REQUIRED WORK:
When the line containing "1080x608 pixels." appears in the entries below, begin printing there and stop after the line containing "Task: Click the المستشفى label text"; print each of those lines exactly and no other line.

(DATA SUPPLIED Opens)

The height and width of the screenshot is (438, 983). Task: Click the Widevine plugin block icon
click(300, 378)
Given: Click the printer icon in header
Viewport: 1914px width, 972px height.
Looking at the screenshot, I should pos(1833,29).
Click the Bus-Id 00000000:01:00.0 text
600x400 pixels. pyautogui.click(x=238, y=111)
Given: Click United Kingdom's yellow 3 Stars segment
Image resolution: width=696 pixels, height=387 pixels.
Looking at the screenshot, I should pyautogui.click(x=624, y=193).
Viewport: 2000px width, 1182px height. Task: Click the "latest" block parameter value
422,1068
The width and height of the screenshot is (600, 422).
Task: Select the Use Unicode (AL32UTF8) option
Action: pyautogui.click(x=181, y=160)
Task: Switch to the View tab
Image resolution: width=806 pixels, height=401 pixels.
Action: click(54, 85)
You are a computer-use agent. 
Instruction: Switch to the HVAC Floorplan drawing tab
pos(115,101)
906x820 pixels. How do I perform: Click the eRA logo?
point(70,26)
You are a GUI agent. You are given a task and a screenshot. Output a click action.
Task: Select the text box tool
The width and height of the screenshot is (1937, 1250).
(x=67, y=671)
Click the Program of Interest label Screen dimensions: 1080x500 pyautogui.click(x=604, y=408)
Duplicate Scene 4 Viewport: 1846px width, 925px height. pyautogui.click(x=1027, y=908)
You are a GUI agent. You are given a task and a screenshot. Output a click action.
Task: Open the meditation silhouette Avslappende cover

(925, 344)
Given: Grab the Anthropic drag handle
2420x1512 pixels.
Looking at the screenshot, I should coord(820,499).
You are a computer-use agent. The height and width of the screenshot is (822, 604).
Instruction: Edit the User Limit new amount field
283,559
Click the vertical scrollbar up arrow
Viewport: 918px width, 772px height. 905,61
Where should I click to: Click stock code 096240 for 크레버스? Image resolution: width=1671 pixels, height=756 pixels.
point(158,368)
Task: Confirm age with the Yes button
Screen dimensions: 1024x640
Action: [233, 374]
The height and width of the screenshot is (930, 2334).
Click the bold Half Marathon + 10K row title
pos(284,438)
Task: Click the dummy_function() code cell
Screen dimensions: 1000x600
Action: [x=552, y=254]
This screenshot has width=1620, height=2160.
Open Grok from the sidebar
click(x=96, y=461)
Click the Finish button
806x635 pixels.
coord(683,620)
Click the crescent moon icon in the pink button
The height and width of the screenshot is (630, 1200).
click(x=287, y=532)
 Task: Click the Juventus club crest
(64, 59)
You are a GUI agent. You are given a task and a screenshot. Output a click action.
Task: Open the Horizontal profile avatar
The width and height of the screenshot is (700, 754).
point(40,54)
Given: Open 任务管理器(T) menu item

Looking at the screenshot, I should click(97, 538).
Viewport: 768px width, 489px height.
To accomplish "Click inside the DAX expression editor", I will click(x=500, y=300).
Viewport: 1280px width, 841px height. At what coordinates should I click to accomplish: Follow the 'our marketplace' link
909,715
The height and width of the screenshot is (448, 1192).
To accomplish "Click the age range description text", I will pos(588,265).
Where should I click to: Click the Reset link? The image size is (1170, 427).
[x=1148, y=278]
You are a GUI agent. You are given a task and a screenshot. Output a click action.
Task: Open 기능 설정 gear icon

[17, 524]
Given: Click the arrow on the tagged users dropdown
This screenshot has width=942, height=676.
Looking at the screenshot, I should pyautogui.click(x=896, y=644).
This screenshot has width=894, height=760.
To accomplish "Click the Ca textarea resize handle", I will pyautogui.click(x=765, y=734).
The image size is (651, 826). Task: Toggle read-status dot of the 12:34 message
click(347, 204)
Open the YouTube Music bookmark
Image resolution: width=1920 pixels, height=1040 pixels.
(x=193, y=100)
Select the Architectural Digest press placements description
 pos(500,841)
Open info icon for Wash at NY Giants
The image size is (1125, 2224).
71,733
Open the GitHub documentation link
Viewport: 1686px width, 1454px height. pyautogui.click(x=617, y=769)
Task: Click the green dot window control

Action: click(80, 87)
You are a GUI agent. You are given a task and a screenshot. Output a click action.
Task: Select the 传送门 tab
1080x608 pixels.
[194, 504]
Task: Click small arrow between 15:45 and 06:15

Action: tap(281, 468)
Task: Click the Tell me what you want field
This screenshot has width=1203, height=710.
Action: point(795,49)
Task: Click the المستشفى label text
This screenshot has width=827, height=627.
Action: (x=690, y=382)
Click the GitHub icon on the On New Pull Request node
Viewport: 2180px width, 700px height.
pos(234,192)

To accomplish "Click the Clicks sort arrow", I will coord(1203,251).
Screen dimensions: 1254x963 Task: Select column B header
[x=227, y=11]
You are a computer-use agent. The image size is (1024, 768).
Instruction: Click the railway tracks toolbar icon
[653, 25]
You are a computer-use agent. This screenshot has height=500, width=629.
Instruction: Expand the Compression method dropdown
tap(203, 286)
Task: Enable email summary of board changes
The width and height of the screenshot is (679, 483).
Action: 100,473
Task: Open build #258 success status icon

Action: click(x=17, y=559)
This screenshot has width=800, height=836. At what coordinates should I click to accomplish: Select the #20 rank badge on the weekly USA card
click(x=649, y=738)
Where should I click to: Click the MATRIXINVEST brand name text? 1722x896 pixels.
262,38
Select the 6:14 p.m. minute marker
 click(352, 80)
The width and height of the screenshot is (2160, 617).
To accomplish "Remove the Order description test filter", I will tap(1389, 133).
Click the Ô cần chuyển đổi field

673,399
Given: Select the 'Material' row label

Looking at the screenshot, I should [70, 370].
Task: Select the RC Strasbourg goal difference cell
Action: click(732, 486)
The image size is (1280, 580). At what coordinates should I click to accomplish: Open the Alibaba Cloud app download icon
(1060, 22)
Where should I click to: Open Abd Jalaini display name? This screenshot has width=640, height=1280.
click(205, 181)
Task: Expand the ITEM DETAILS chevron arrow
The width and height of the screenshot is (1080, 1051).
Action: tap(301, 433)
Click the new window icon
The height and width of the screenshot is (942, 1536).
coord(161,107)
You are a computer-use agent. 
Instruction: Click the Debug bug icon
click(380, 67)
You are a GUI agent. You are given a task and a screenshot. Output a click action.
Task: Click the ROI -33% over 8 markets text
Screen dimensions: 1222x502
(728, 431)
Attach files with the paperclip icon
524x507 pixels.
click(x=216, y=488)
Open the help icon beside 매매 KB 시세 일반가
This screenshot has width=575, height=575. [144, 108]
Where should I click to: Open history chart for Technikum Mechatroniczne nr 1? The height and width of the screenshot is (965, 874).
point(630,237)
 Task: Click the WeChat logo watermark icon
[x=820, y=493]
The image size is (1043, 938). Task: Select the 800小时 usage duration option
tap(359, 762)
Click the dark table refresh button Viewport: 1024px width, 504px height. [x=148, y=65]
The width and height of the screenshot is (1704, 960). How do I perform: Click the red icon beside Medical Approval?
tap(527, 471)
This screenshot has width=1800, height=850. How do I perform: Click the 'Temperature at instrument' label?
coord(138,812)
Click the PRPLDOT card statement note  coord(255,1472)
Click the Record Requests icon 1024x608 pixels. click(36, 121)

(DATA SUPPLIED Closes)

ANSWER TO THE EXERCISE:
1080x608 pixels.
[194, 504]
Task: Click small arrow between 15:45 and 06:15

Action: tap(281, 468)
Task: Click the Tell me what you want field
This screenshot has width=1203, height=710.
Action: point(795,49)
Task: Click the المستشفى label text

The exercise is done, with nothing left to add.